Good morning bloggers (and blog readers!) Happy Wednesday! I am so glad this week is almost halfway over because for some reason I am just TIRED. I missed out on some sleep this weekend because I stayed up late and woke up early.  I just cannot sleep past 8, I’m usually up around 7-7:30 even when I can sleep in. Even if I try really hard and lay there, by 8, I am awake. I’m just genetically supposed to be a morning person, my mom is like that also. Up and at ’em early, even when I don’t want to be.  That’s where my 3 cups of coffee come in.

This morning I was going to go to spin since I won’t be going Friday, but I just couldn’t get up. I love spin and miss it when I don’t take my 1x a week class, so I figured I would switch it up and do it today, but oh well.
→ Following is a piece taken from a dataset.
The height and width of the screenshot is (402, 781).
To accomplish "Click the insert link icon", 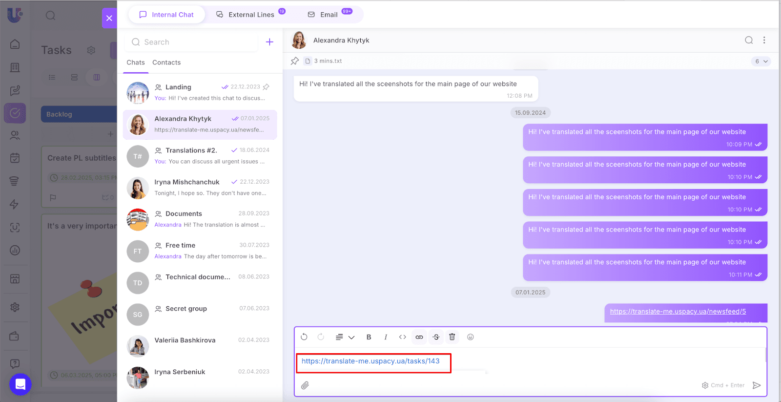I will [x=419, y=337].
I am pretty anal about my routines, but sometimes you just have to go with it.

One of my favorite things is when I get emails and messages from my friends/readers who have made some of my recipes and recipes I’ve featured on my blog. I LOVE planning meals for people, so it makes me feel SO good when people email me telling me they’ve made something I posted about. Last night my friend Jackie and her boyfriend made the spaghetti squash primavera. It looked gorgeous and so did her table setting! If anyone ever needs help finding a recipe or planning a special meal, shoot me an email. I’d love to help!
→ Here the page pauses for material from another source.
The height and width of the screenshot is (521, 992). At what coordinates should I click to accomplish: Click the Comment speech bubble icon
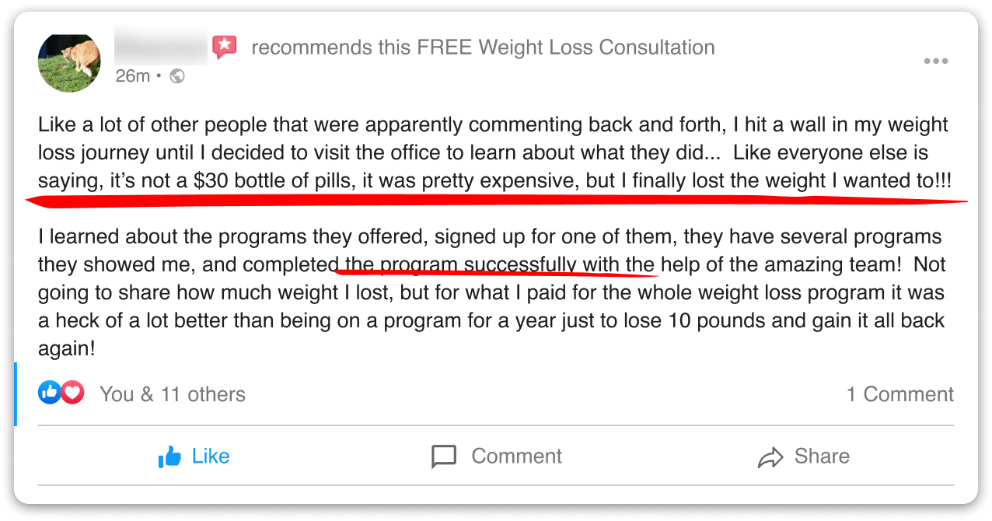(x=444, y=456)
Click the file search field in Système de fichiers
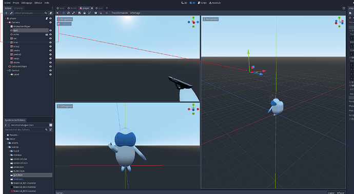 (25, 130)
You all know how much I LOVE hummus (chickpea hummus, or even white bean hummus). I usually eat it twice a day. I throw some in my lunch time salad and then usually will eat it when I’m a scavenger before Danny gets home.  I bought a can of chickpeas and used that to make hummus. It wasn’t nearly enough for my lunch AND snacks for the week, so I knew I had to do something to remedy that situation. 

Enter black bean hummus. 
want some??

before mixed up

garnished with some alphalfa sprouts and accompanied 
with some Mary’s Gone Crackers and carrots

Black Bean Hummus

1 clove garlic
1 (15 ounce) can black beans; drain and rinse
2 tablespoons lemon juice
1 tablespoon tahini
1/4 teaspoon ground cumin
1/2 teaspoon salt
1/4 teaspoon cayenne pepper
1/4 teaspoon paprika 

1 tbsp olive oil
4 black olives (optional)
1. Add black beans,olive oil, lemon juice, tahini, olives, cumin, salt, paprika and cayenne pepper; process until smooth, scraping down the sides as needed.
2.  Pour in 1/4 cup of water to start, adding slowly. Check hummus when you have added half of the 1/4 cup to see if you need to add more liquid to make it thinner. If you need to make it thinner add the remainder of the water. 
3. Add salt as needed.

yum. I ate half of this between snacking and dinner.

What’s your favorite kind of hummus? Any others I should try??